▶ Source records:
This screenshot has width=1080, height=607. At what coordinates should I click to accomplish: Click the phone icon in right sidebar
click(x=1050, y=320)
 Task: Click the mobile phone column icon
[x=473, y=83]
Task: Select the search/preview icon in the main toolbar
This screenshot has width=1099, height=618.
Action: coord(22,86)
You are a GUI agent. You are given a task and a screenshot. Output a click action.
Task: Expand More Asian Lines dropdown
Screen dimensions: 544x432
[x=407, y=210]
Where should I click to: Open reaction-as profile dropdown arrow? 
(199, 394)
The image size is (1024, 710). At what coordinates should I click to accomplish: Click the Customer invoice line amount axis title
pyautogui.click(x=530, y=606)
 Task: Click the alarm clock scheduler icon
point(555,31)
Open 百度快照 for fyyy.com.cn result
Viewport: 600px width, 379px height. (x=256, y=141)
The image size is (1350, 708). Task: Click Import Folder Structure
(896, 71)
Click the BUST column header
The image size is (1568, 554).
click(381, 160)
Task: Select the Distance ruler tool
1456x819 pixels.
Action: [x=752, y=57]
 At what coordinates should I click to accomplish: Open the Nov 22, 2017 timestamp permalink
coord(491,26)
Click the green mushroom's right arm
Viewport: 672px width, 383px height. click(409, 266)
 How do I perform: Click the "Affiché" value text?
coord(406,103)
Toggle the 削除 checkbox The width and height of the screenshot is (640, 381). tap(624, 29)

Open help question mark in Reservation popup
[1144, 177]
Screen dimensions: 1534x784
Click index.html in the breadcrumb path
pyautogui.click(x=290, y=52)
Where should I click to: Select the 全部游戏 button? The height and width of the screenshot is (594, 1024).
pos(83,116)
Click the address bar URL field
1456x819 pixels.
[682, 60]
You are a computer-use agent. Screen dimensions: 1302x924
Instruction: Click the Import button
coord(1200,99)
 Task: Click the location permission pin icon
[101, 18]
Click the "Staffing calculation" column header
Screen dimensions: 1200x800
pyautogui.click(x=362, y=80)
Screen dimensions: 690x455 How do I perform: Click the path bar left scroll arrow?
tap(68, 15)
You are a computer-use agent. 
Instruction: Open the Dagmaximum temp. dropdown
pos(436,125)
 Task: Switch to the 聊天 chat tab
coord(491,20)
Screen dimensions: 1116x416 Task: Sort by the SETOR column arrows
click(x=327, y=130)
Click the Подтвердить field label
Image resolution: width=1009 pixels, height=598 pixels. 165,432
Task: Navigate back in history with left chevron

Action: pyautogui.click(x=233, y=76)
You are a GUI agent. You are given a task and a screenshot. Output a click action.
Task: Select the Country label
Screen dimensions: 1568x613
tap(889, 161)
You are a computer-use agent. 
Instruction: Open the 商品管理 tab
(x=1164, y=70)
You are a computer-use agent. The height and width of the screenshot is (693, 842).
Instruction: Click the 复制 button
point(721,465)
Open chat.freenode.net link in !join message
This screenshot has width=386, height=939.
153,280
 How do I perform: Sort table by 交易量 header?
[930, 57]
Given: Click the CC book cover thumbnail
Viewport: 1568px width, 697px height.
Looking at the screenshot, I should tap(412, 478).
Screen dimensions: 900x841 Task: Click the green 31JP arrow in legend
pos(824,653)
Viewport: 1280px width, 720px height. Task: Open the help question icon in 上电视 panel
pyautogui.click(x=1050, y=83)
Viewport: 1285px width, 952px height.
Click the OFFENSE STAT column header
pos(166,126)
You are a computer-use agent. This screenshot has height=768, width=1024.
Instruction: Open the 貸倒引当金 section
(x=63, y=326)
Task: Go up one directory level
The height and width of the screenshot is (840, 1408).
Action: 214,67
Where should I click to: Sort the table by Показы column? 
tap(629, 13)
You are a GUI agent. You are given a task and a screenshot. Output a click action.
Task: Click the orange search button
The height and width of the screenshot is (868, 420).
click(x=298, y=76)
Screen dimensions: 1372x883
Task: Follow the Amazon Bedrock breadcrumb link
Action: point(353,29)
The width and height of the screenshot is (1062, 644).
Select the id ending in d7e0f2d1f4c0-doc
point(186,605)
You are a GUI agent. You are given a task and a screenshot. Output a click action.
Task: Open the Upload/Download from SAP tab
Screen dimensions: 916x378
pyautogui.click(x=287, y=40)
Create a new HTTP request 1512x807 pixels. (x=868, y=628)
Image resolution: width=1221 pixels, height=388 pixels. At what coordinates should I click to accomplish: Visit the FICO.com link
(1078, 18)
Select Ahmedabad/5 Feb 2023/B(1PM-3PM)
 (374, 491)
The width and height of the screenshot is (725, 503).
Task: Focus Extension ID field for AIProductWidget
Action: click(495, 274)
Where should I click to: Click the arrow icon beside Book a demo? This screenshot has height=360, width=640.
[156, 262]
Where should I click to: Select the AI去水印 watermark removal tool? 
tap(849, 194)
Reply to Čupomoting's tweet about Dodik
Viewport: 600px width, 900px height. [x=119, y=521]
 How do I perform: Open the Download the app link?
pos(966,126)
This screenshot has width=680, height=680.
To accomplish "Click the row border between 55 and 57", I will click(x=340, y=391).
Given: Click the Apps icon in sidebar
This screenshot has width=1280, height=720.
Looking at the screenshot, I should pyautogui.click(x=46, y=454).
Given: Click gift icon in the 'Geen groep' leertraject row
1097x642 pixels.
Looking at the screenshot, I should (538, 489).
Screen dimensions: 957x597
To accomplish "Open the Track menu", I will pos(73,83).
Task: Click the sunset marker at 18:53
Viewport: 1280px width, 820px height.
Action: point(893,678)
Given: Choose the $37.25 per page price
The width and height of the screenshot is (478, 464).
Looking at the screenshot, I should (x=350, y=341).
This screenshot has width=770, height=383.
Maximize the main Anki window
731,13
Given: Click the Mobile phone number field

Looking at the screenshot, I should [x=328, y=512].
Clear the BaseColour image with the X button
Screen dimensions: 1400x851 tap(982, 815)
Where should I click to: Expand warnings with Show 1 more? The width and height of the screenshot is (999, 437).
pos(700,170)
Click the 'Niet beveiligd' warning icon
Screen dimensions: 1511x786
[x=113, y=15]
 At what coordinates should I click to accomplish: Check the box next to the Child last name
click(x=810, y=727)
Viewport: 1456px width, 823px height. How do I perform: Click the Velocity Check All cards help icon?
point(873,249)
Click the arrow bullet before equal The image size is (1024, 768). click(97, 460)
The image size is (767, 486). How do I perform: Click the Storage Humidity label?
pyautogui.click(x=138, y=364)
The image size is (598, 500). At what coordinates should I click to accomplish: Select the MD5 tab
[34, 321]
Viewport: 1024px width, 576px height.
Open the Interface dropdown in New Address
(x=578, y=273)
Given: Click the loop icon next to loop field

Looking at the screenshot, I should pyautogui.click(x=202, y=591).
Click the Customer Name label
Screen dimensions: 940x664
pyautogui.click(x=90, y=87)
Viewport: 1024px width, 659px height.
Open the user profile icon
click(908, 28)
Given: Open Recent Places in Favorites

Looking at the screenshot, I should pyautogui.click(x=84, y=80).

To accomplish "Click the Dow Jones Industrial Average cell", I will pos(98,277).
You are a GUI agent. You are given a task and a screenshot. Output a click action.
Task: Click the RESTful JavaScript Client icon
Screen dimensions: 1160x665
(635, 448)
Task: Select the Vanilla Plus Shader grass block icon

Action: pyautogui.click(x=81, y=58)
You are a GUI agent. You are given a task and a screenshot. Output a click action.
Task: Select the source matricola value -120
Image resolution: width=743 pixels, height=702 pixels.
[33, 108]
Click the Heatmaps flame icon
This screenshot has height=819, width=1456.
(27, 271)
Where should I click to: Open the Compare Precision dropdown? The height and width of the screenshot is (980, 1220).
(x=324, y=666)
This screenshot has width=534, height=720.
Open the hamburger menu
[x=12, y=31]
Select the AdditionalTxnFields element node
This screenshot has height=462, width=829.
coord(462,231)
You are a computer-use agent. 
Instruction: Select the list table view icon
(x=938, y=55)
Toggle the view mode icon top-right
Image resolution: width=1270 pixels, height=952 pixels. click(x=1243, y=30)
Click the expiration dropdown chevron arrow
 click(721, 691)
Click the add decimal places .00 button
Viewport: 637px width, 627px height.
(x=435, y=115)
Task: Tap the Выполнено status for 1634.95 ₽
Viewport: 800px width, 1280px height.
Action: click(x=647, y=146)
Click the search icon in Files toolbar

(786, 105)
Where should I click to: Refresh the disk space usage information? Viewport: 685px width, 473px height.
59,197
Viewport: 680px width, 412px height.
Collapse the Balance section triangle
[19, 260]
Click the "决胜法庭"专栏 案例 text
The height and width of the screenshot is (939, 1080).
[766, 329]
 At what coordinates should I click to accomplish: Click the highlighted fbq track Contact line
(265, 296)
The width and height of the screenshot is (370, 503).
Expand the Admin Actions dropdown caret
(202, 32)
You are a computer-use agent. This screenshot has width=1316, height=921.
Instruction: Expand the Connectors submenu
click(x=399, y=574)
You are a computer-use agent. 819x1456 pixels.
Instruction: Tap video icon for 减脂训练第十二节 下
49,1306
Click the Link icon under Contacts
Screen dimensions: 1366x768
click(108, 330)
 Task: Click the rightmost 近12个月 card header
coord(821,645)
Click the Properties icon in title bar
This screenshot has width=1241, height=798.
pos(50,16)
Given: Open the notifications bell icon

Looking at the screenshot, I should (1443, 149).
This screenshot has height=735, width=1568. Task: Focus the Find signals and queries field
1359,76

▶ WHAT THE TASK ASKS: Please transcribe the lines of the material above, from the line that contains "Viewport: 1285px width, 952px height." up to and including the line that contains "pyautogui.click(x=287, y=40)", reproducing them exactly.

▶ THE REPLY:
Viewport: 1285px width, 952px height.
Click the OFFENSE STAT column header
pos(166,126)
You are a computer-use agent. This screenshot has height=768, width=1024.
Instruction: Open the 貸倒引当金 section
(x=63, y=326)
Task: Go up one directory level
The height and width of the screenshot is (840, 1408).
Action: 214,67
Where should I click to: Sort the table by Показы column? 
tap(629, 13)
You are a GUI agent. You are given a task and a screenshot. Output a click action.
Task: Click the orange search button
The height and width of the screenshot is (868, 420).
click(x=298, y=76)
Screen dimensions: 1372x883
Task: Follow the Amazon Bedrock breadcrumb link
Action: point(353,29)
The width and height of the screenshot is (1062, 644).
Select the id ending in d7e0f2d1f4c0-doc
point(186,605)
You are a GUI agent. You are given a task and a screenshot. Output a click action.
Task: Open the Upload/Download from SAP tab
Screen dimensions: 916x378
pyautogui.click(x=287, y=40)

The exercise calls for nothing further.